A quick rundown of September 2014’s curriculum:
- By Key Stage 1, children will be expected to understand how to implement algorithms as programs on digital devices. They will learn to use logical reasoning and online technologies to create and debug simple programs.
- By Key Stage 2, children will be expected to design, write and debug programs that accomplish specific goals using a variety of software including internet services.
- By Key Stage 3, children will be expected to understand Boolean logic and how hardware and software components communicate.
- By Key Stage 4, they will develop and apply their analytic, problem-solving, design, and computational thinking skills.
As evidenced by the debates online between current ICT teachers in the country, they have definitely become divided in the upcoming change in curriculum. There are those who are eager for the changes, and seemingly cannot wait to teach them, whilst others are fearing for their jobs since they now have to learn real computing beyond Microsoft Office. However I’m sure they won’t have to worry too much considering the shortage, I assume, of ICT teachers who are proficient in programming. But in order for the new IT curriculum to be a success, existing teachers will have to be equipped with the tools that they need to teach Computer Science.
According to National Foundation for Educational Research, only 14% of a sample of 770 primary and secondary school ICT teachers regarded programming skills as a high priority for the new IT school curriculum. I’m inclined to disagree here with the vast majority of these teachers and let me tell you why:
What does this mean for the future of web development and other IT-based careers?
As we enter deeper into the digital world, the UK has been falling behind with an increasing demand for jobs requiring high computer literacy. According to an Oxford University report, they figure that 47% of jobs will eventually be computerised. And who will be maintaining and programming all those computers and designing their interfaces? The government is well aware of the fact that we need to be preparing for the digital future if we want to succeed in it. By giving children as young as five early access to this type of learning, we provide children with a gateway into the web industry when they leave.
Last Saturday, I attended the local Southend Raspberry Pi Jam and was audience to a number of different talks. One that I found particularly interesting was given by Michael Mentessi, the community manager of Code Club. Code Club are a volunteer-led non-profit organisation, sponsored by companies like Google and Amazon, that teach web development and programming to children. Through a series of different opensource lesson material available on Github, registered volunteers are able to teach skills such as HTML, CSS and Python to children who are interested in learning at after school code clubs. They currently have over 2000 code clubs in the UK and are aiming for 5000 by 2015. I’m sure that the popularity for these after school clubs will only increase after September, when children who are especially interested in computers and the internet will get a taste for coding and want more than what their school provides.

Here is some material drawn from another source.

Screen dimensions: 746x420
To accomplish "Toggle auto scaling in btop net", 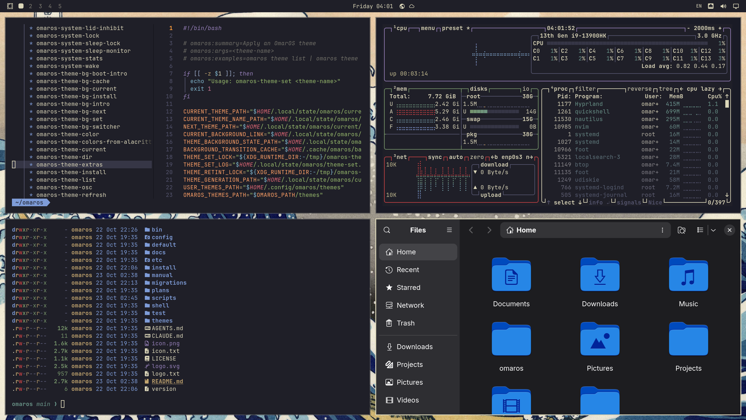I will (x=456, y=157).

Children currently just aren’t exposed as much as they should be to the working technology behind every day things. They buy (or have bought for them) the latest smart phone without giving thought to the components inside of it. They fiddle on said phones, browsing websites and tapping pixelated birds in the app of the week without questioning how it was made. It merely exists to entertain them. Without being told from an early age “You can design a website like this! You can develop an app like this!”, they don’t know their full potential. You can’t discover a talent or passion for something if you’ve never been introduced to it.

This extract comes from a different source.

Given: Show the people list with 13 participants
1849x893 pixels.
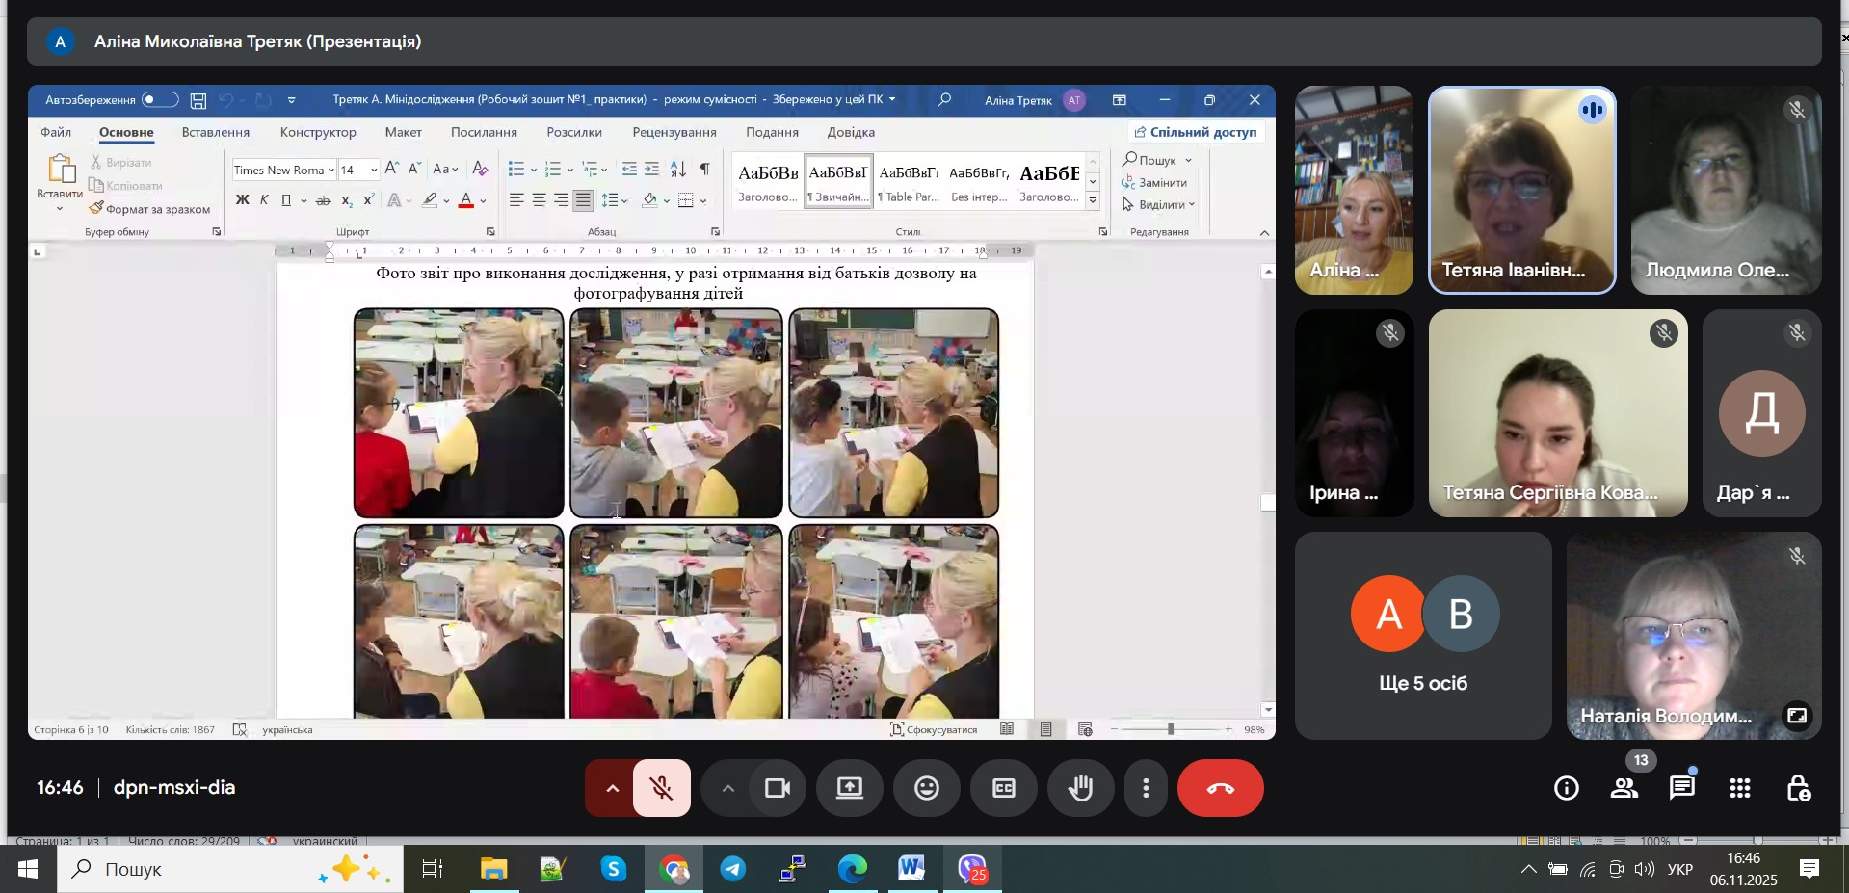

I think that September’s change in curriculum will encourage children’s enthusiasm for technology. It will also encourage creativity rather than following a simple worksheet instructing students to “input the following data into the spreadsheet”. They will have to learn to think logically and critically to overcome problems.
The recent popularity of sites, like Codecademy, that teach programming and web development languages from the very beginning prove that there’s definitely a growing interest in coding. Technology plays a huge role in modern life and will only continue to do so. These skills will be necessary to further launch the UK into the digital age. And it starts with teaching the children of today how to code. I certainly wish that I had had this educational opportunity when I was still in school.